In the meantime, we allow our children to believe the best friends are the people exactly like them. The people who enjoy the same things they do. The people who laugh at the same jokes, cheer for the same teams, have the same classes and think like they do.

1 in 68 children is on the autism spectrum. About three percent of children have just moved from another state or region of the country. Ten percent of students receive some sort of special education. 1 in 5 teens has a mental or behavioral disorder requiring treatment. Ten percent of students were born in other countries. Your children may often be around children who are nothing like them.

As a Christian parent, this is a life changing skill I think God insists we teach our children. Our children need to reflect God’s love to those around them by learning to be friends with children who are very different from them. Not just be polite to them, but actually love them enough to become their friends.

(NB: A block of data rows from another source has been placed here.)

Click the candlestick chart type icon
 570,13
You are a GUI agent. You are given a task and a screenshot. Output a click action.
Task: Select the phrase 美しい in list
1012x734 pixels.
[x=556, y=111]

I have been having discussions with parents who are raising children with special needs. Time and time again my heart aches as I hear how lonely their children are. No other child seems to want to or be able to take the time and energy necessary to befriend these children who are different in some way. As a result, children who are already having to struggle in school because of their learning differences also have hearts constantly hurting from the rejection of their peers.

As a parent, you are going to have to walk hand in hand with your children to teach them how to befriend children who they do not believe are easy to befriend. Kids generally want to be popular and have lots of friends. They want things to be easy, especially friendships. This often means changing even core things about themselves in an effort to easily fit into the popular group (more about that another day). You will have to not only coach them in how to love and accept someone who is different from them but also how to stand up to peer pressure if they are mocked for their choices of friends (and much more).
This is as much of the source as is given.